§ **Task objective**
Each line of the records that holds "computer" should be shown in full.

§ **Records to process**

★ ★ ★ ★ ★ ★ ★

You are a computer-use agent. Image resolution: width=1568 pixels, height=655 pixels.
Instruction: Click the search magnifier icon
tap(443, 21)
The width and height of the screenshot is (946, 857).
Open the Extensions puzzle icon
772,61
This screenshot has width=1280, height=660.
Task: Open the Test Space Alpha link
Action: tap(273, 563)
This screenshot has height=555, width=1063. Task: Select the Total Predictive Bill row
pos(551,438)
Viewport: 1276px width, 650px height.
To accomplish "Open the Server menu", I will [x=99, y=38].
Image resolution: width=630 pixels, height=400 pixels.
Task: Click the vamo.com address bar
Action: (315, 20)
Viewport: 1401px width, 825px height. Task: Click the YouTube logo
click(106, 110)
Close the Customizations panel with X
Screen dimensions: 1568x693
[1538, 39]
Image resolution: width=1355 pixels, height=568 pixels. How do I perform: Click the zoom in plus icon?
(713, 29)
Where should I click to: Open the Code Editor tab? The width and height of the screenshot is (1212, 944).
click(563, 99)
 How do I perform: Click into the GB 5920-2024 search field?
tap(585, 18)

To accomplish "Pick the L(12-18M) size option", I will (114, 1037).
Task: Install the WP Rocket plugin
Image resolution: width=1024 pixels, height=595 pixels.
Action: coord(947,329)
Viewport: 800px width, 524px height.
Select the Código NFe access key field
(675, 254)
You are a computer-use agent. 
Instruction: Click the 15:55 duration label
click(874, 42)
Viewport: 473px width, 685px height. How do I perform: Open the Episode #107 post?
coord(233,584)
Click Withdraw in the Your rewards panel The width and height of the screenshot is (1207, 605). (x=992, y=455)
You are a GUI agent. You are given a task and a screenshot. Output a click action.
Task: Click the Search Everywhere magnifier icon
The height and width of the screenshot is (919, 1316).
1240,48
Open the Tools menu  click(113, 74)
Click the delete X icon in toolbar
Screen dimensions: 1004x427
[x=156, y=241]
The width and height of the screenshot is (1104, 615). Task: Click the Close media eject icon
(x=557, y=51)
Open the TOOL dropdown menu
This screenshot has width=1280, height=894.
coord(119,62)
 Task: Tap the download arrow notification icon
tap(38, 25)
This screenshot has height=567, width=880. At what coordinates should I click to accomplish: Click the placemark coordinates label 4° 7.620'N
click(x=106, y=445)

★ ★ ★ ★ ★ ★ ★

§ **Solution to this exercise**
You are a computer-use agent. Image resolution: width=1568 pixels, height=655 pixels.
You are a computer-use agent. 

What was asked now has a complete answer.